Incompetence in Broadcasting

October 26, 2004

It might be coincidence, but it seems like this week has brought us more than the usual amount of incompetence in broadcasting. My standards really aren't high. I just don't think these broadcasters are trying to entertain me as hard they used to.

First, I have to call out Donald Trump for what's left out of The Apprentice. No, I'm not crazy enough to believe that we see most of what happens on a reality show. I don't even think that we get the real story. Of course they are going to edit the whole thing in a way to make good TV for us viewers. The successful shows pull it off. We're entertained, and have a reasonable belief -- rightly or wrongly -- that we know what happened.
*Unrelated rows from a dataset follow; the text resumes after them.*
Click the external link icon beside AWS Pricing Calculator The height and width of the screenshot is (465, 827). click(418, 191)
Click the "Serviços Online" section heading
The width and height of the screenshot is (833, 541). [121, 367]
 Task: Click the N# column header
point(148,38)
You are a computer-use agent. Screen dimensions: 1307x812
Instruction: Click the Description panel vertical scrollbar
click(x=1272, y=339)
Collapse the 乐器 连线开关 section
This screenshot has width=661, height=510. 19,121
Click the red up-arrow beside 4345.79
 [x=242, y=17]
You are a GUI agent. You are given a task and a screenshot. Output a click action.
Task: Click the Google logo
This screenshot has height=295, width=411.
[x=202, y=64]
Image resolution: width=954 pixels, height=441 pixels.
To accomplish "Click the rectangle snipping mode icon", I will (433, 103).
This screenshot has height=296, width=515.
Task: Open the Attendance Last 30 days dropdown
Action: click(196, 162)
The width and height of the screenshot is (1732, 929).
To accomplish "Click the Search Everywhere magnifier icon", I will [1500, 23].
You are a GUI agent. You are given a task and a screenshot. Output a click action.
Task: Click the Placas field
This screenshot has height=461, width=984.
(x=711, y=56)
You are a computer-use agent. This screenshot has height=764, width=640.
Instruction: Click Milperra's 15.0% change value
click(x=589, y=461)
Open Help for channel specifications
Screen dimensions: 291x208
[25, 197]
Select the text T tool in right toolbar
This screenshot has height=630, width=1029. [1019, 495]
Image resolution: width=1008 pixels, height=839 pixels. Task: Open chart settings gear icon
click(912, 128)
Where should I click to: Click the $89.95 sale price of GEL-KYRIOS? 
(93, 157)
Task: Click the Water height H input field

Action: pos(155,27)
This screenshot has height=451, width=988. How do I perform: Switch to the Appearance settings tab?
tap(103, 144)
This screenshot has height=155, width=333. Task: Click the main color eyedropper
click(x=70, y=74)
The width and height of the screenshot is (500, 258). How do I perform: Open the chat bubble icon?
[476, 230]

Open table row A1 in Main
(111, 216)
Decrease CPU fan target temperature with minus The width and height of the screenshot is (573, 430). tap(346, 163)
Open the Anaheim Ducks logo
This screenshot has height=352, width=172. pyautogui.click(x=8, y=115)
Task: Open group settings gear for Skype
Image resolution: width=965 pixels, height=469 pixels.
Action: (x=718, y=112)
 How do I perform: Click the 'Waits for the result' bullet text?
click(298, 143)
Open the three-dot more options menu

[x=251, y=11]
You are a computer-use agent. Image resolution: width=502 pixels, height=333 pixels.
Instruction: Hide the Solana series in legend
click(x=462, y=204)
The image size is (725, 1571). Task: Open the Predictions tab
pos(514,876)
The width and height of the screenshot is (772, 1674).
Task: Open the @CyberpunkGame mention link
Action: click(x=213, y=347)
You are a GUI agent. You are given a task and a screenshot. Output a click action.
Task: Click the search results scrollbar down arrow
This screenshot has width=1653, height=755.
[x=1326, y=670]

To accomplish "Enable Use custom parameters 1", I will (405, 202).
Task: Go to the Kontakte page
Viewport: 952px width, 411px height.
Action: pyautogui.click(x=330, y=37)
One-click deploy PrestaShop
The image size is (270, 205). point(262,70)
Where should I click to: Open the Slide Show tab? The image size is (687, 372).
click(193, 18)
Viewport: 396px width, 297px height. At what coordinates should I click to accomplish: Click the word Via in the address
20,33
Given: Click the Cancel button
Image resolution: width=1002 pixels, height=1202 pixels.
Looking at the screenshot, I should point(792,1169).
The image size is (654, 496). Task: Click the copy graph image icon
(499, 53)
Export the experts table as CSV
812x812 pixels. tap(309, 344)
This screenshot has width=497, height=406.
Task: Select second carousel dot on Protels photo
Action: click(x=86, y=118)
Donald Trump and Mark Brunett aren't making me a believer this season. There's just too much that they leave out. For example, last week, they got a phone call from the Don's secretary with a short, terse instruction to meet him in Central park the next morning. They all show up, and somehow, they all knew to wear casual clothes instead of their suits. Amazing coincidence that they wore those clothes and would be getting dirty? I think not.

The worst part has been the obvious voice-overs in the board room the last two weeks. Donald is talking about what a disappointment one contestant or other is, and the camera goes to their faces for reaction. Then, in mid sentence, Don's voice will change entirely. The words carry on like they're logically connected, but you would have to be mostly deaf not to catch it. The echo from the board room is gone. And Don goes from a natural speaking cadence to what you can tell is a read. It's not a bad read. He does pretty good. But still, it's not what was actually said.

If they would just take the tiniest effort, it wouldn't be so noticeable. Couldn't they re-record his comments in the same room so there aren't obvious acoustic differences.

Speaking of somewhat obvious reads, you have got to turn on WWL in New Orleans at halftime of the next Saints game. Buddy D's "comments" are delivered with such a bad read, that if you aren't a regular listener, you will think it's a spoof. I'm not kidding when I say that it sounds like a bright second grader or a dumb fourth grader. I think he has to sound out his words, and he's the one that wrote it in the first place! For cryin' out loud.

Oh -- I almost posted this without pointing out that the guy talks like he has a mouth full of cotton. Maybe not cotton, because he isn't quiet, but it does seem like there's something in his mouth that prevents him from making clear consonant sounds. I know it's hard to imagine if you haven't heard it for yourself. Believe me, it's hard to describe. he also does a nightly show that is 100% Saints, because if you get him off of that topic, he might as well be talking about the molecular structure of mitochondria.

I guess my point is this: how on earth does a barely literate guy who can't speak clearly and only knows one topic get a job in radio? And get this: he's immensely popular. Only in New Orleans.

On a similar note, Ashlee Simpson got busted in a lip-synch fiasco on Saturday Night Live this past weekend. For her second set, the music started playing the same song she had done on the first set. I happened to catch footage of this cluster on TV this morning. It is really quite hilarious. She didn't know what to do, so she hopped around like a maniac for about 30 seconds, and then she jogged off stage, bailing on the performance entirely. Impressive. Makes you feel a little silly about burning your old Milli Vanilli cassette tape doesn't it?

At least we know that Saturday Night Live really does run live. I wonder if Ashlee's disaster still played on tape out west, or if they cleaned it up before it aired out there.